Human Motion Unlearning
Edoardo De Matteis, Matteo Migliarini, Alessio Sampieri, Indro Spinelli, Fabio Galasso
TL;DR
The paper formalizes Human Motion Unlearning (HMU) with a focus on violence unlearning to prevent harmful 3D motion synthesis. It introduces a violence-based benchmark built from HumanML3D and Motion-X, defines forget/retain subsets, and tailors evaluation metrics for sequential data, including MM-Safe and implicit-prompt testing. Adapting training-free methods UCE and RECE to text-to-motion and proposing Latent Code Replacement (LCR), the study demonstrates that targeted latent-space interventions can suppress violent content while preserving motion realism, with LCR offering the best safety-realism trade-off.
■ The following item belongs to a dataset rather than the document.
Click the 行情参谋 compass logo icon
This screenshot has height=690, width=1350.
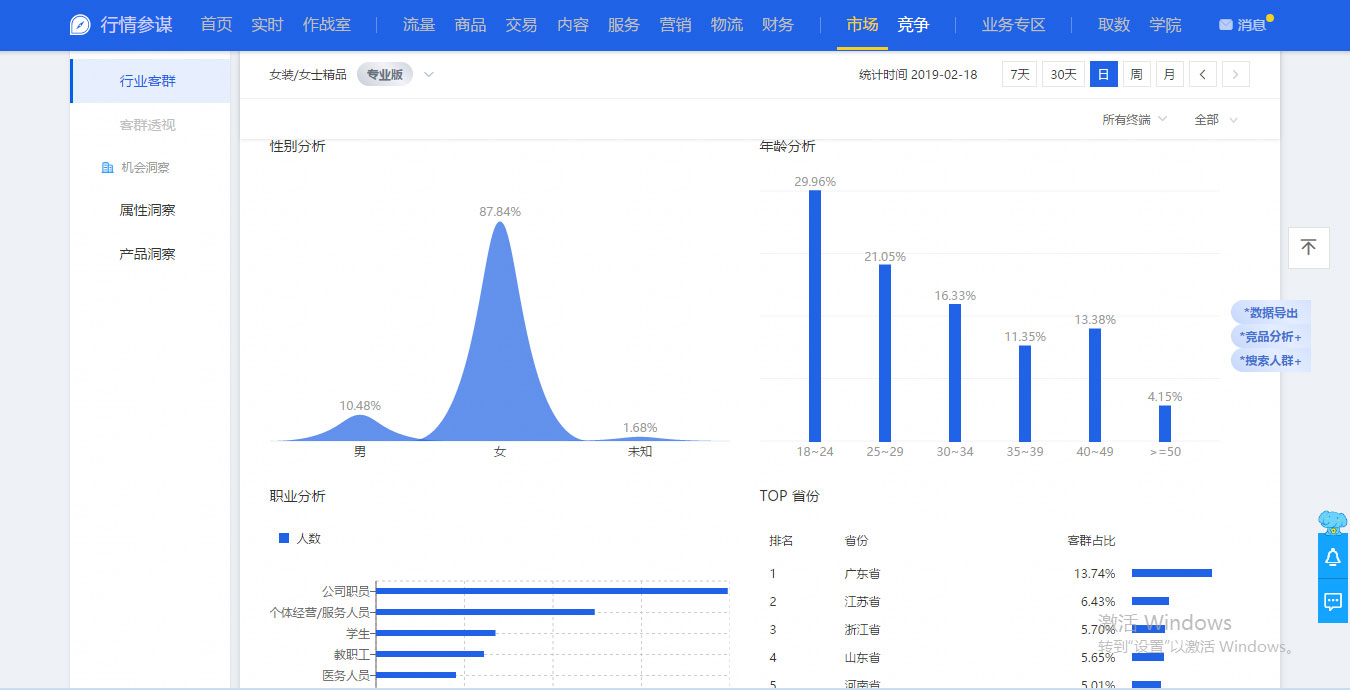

The work provides a foundational framework for safe motion generation and general unlearning in temporal generative models, with broad implications for robotics, animation, and embodied agents.
Abstract
We introduce Human Motion Unlearning and motivate it through the concrete task of preventing violent 3D motion synthesis, an important safety requirement given that popular text-to-motion datasets (HumanML3D and Motion-X) contain from 7\% to 15\% violent sequences spanning both atomic gestures (e.g., a single punch) and highly compositional actions (e.g., loading and swinging a leg to kick). By focusing on violence unlearning, we demonstrate how removing a challenging, multifaceted concept can serve as a proxy for the broader capability of motion "forgetting." To enable systematic evaluation of Human Motion Unlearning, we establish the first motion unlearning benchmark by automatically filtering HumanML3D and Motion-X datasets to create distinct forget sets (violent motions) and retain sets (safe motions). We introduce evaluation metrics tailored to sequential unlearning, measuring both suppression efficacy and the preservation of realism and smooth transitions. We adapt two state-of-the-art, training-free image unlearning methods (UCE and RECE) to leading text-to-motion architectures (MoMask and BAMM), and propose Latent Code Replacement (LCR), a novel, training-free approach that identifies violent codes in a discrete codebook representation and substitutes them with safe alternatives. Our experiments show that unlearning violent motions is indeed feasible and that acting on latent codes strikes the best trade-off between violence suppression and preserving overall motion quality. This work establishes a foundation for advancing safe motion synthesis across diverse applications. Website: https://www.pinlab.org/hmu.